SHW 2Q19 – strong performance despite unfavorable weather

Current Price: $488 Price Target: $540

Position Size: 3.2% TTM Performance: +8%

SHW missed slightly on revenue and beat on EPS. The stock is up on better margin outlook and impressive paint stores SSS performance. Margin improvement is expected with re-affirmed full year EPS guidance despite lowered sales guidance. Gross margins improved as recent pricing actions are gaining traction to offset raw material inflation. They expect continued GM improvement on stronger volumes and lower YoY raw materials. Biggest margin improvement in Consumer Brands Group and Performance Coatings, which drove the beat. They also reported strong +4.3% SSS in the Americas Group, an acceleration from last quarter. This was a relief given wet weather, lapping tough SSS, and their competitor, PPG, last week reporting flat SSS in N. America stores.

Key Takeaways:

· SHW is set to benefit from higher product prices, good volume growth, falling raw material costs and an improvement in housing.

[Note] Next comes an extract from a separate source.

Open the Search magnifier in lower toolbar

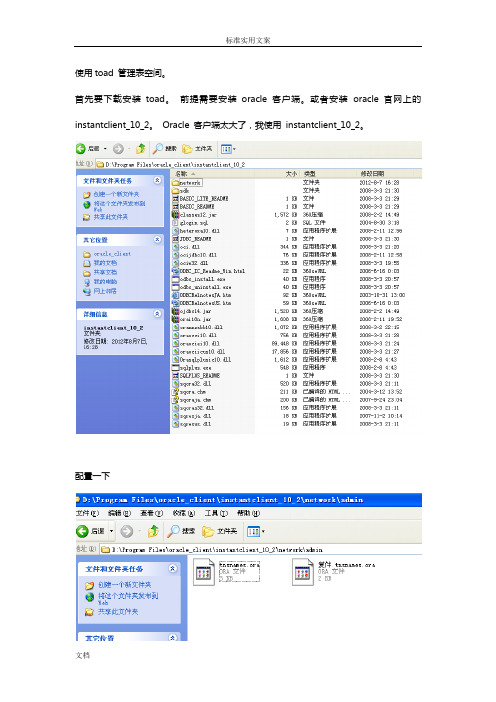tap(173, 531)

· They continue to see softness in Asia and Europe.

· The Americas Group: 55% of sales, +5%

o SSS +4.3%

o Higher paint sales across all end markets in N. American stores and price increases.

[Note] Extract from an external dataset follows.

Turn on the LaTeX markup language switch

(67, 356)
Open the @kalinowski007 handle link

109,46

o Segment margins increased 50bps.

o Opened 20 net new stores year to date.

o Professional painting contractor customers continue to report solid backlogs and project pipelines going forward.

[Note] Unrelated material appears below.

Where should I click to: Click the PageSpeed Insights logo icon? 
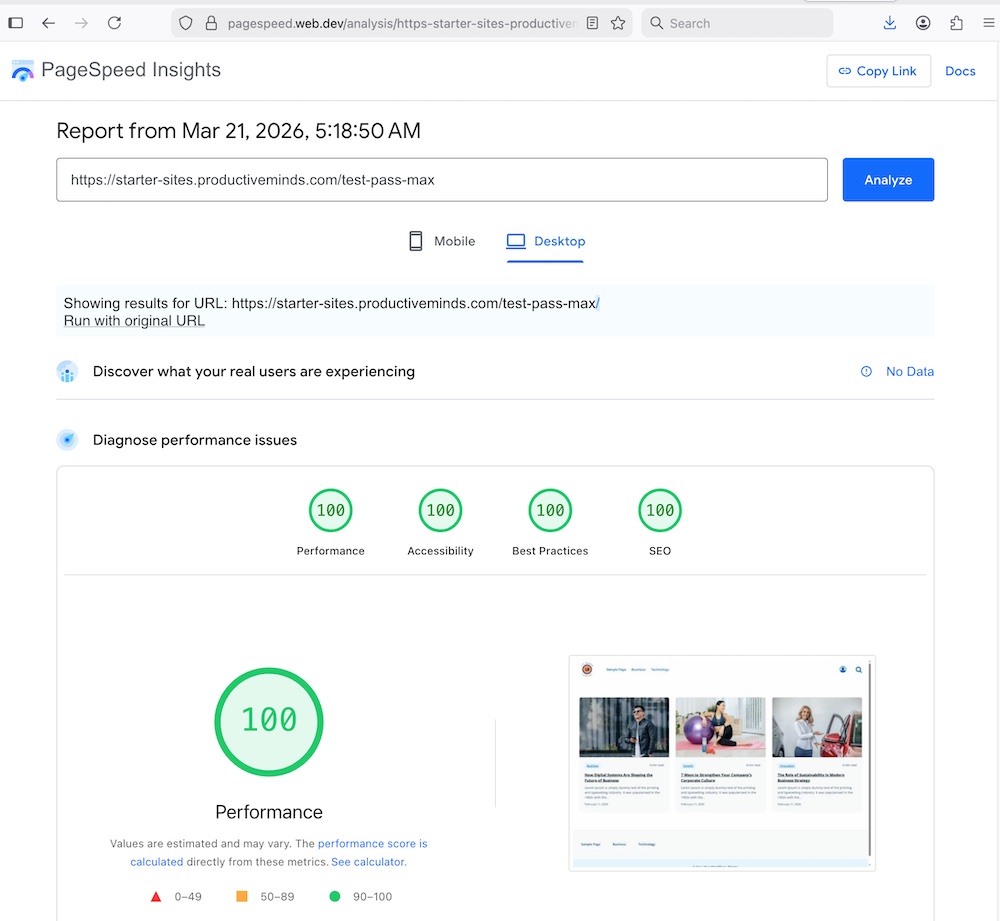(x=22, y=70)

· Consumer Brands Group: 16% of sales, +3.4%

o Growth due primarily to a new customer program launched in 2018 and price increases

o FX headwinds(-1.6%)

o Segment profit increased to 17.5% from 11.7% in 2Q last year due primarily to selling price increases, good cost control.

o Sales and profitability improved in N. America and Europe, but were partially offset by softer demand in Asia, Australia & New Zealand.

· Performance Coatings Group: 29% of sales, +3.8%

o Soft sales outside North America and unfavorable currency translation. FX headwinds(-2.7%)

o Segment profit increased to 11.4% from 10.5% in 2Q last year due primarily to selling price increases and good cost control.

o Revenue growth in Packaging and coil was more than offset by softness most notably in industrial wood division, which continues to be impacted by tariffs.

o Geographically, sales were up in Latin America and flat in N. America, offset by softness in Asia and Europe where sales decreased by low-double digit and mid-single digit percentages respectively.

· Guidance implies margin improvement:

o FY sales guidance lowered from +4-7% to +2-4%.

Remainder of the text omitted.